Ah ouais! Ça m’arrive encore plein de fois. Je trouve même que la prod’ en générale est bonne, actuellement. Après, malheureusement, ce n’est pas toujours ce qui vend le plus. Mais personnellement, je suis influencé par la scène de Chicago et il y a un artiste que j’aime beaucoup, c’est Byron The Aquarius, par exemple. J’aime bien aussi ce que fait le label NDATL Muzik, le label de Kai Alce. Sinon, en bonne techno qui tape un peu, il y a un label que j’aime bien, c’est Repetitive Rhythm Research.


L’année dernière, le record shop new-yorkais A-One a ouvert une antenne parisienne. Tu vois ça d’un bon oeil ? 

Ce qui est dramatique, c’est quand il n’y a plus de magasins. Les ouvertures, il faut voir ça d’un bon oeil, pas d’un mauvais oeil. C’est bon signe, cela veut dire que le marché se porte à peu près correctement. Ça met une bonne dynamique.

 

Selon toi, qu’est-ce qui fait un bon disquaire ?

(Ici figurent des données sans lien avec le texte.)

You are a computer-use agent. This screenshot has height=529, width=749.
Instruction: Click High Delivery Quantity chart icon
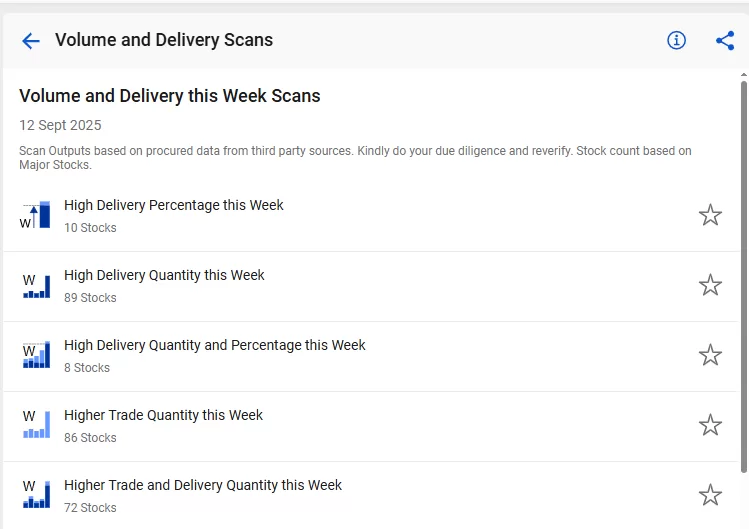36,286
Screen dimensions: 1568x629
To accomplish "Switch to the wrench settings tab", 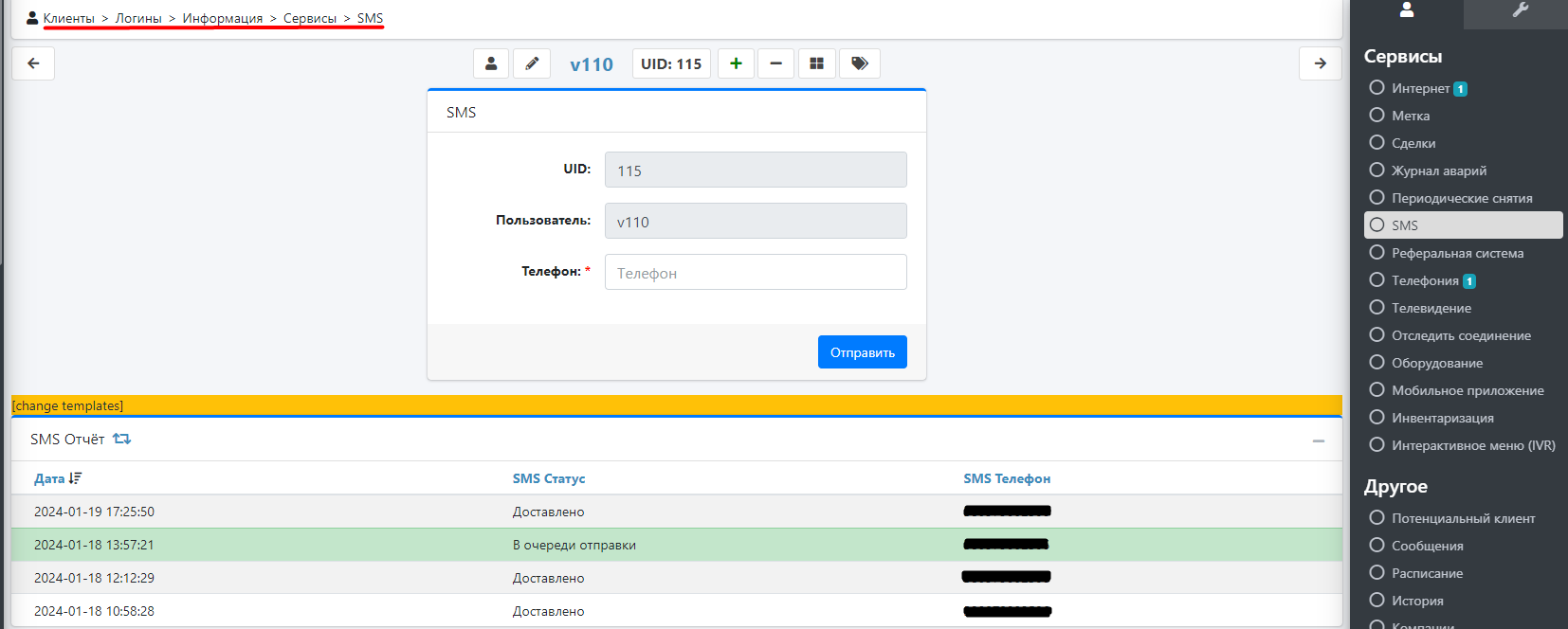I will (1520, 10).
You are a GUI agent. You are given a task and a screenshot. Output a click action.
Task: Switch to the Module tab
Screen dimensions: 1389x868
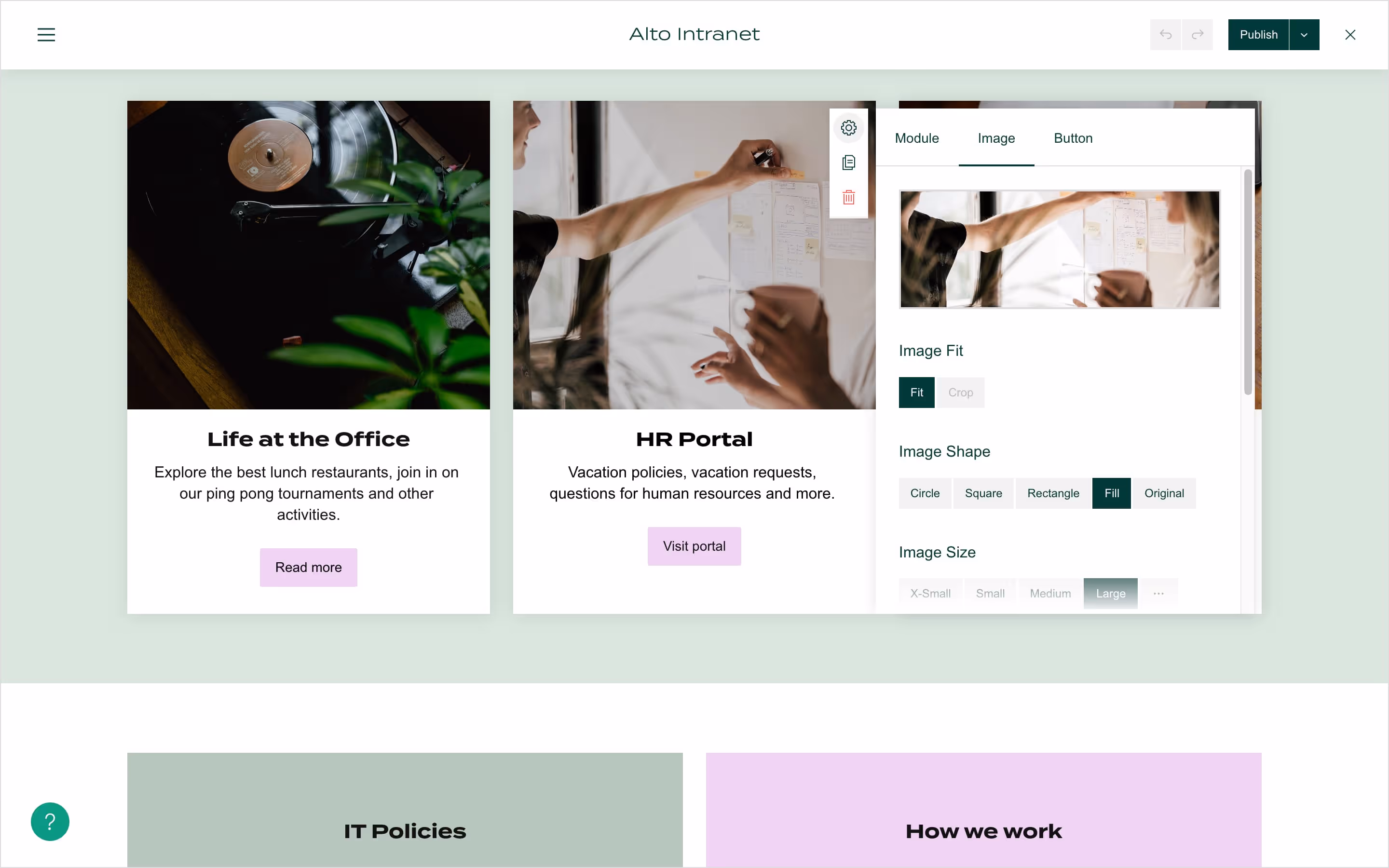(x=917, y=138)
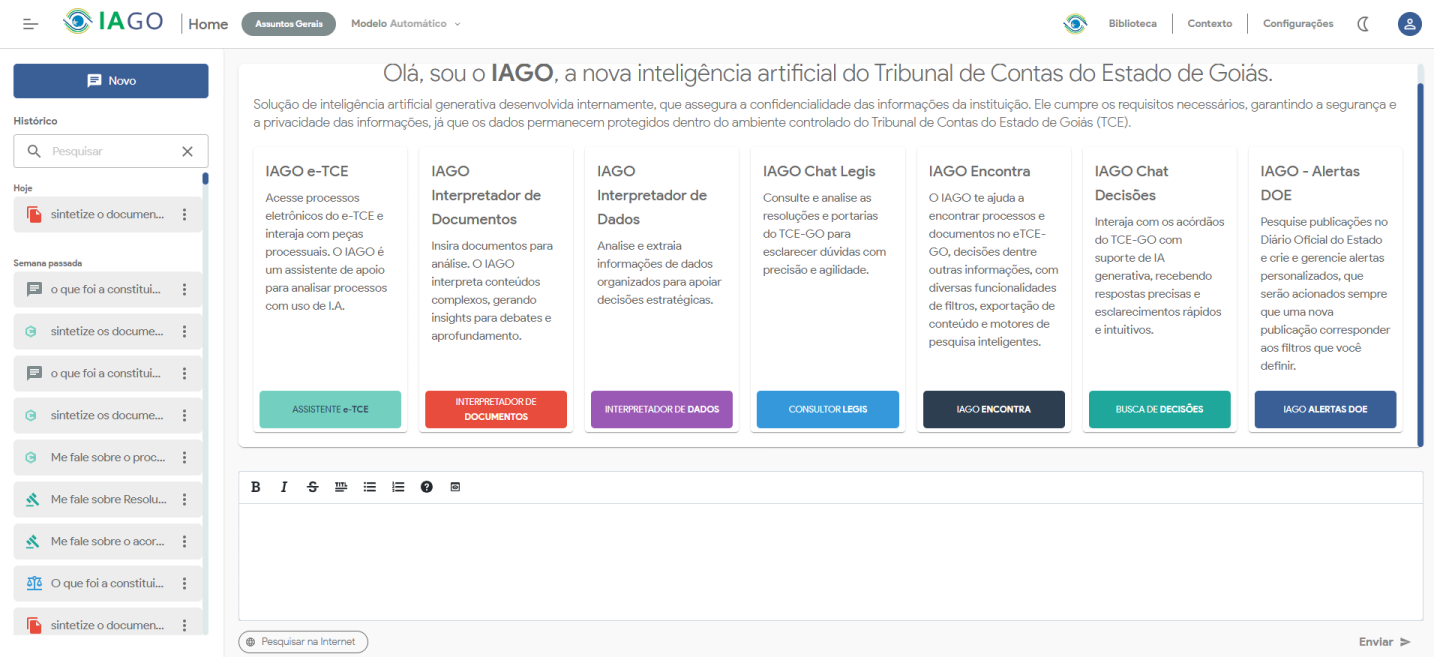Insert a bulleted list
Image resolution: width=1434 pixels, height=657 pixels.
click(x=370, y=487)
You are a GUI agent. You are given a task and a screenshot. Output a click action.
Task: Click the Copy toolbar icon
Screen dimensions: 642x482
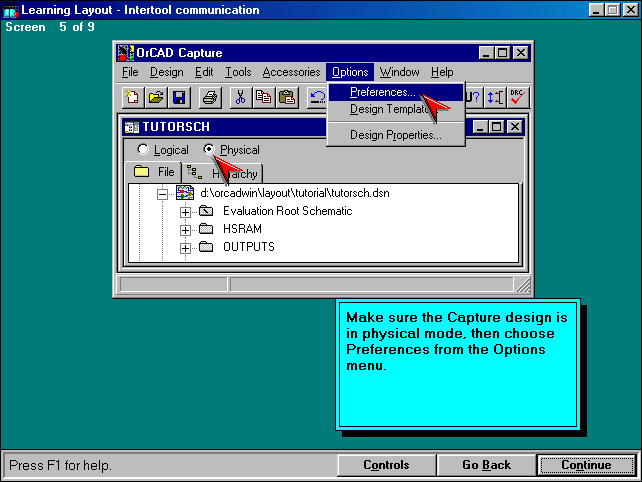click(x=263, y=97)
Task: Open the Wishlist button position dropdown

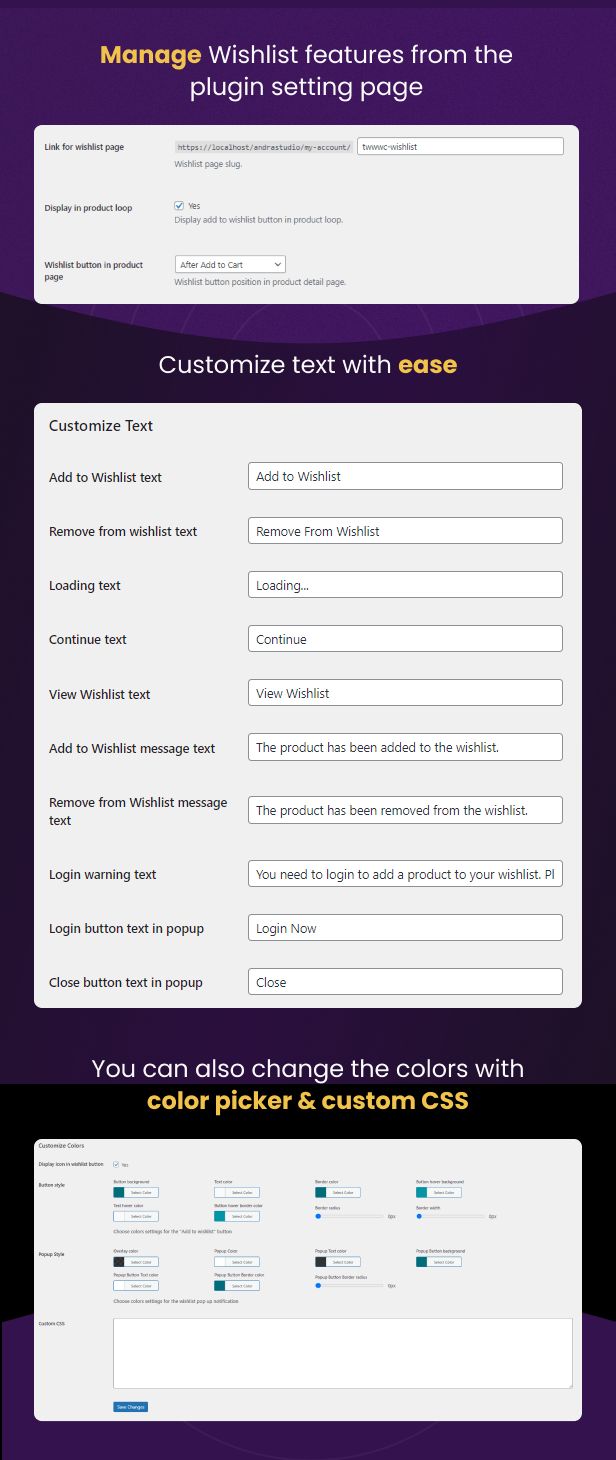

D’abord, il faut avoir de la culture. C’est super important. Savoir se diversifier aussi. Il faut essayer de vendre plusieurs styles, mais toujours avec de la musique de qualité. Ensuite je crois qu’il faut raconter une histoire, essayer d’entraîner les gens, de leur transmettre ta passion. Avoir des disques avec du vécu et inculquer aux gens certaines valeurs musicales, parce que c’est vrai qu’aujourd’hui, tout est super facile, tout est super accessible. J’ai l’impression que l’esprit digging se perd. Il y a trop de ‘DJs Instagram’ aujourd’hui, et pas assez de gens avec de la culture musicale. Moi, je ne mixe plus depuis 10 ans, mais je trouve ça triste pour les gens qui restent et qui se battent pour essayer d’amener un bon son. Il y a plein de purs DJs qui sont là depuis beaucoup d’années, qui ont une grosse culture musicale, mais qui ne tournent quasiment plus. C’est triste. Mais j’espère de tout mon cœur que ça va changer.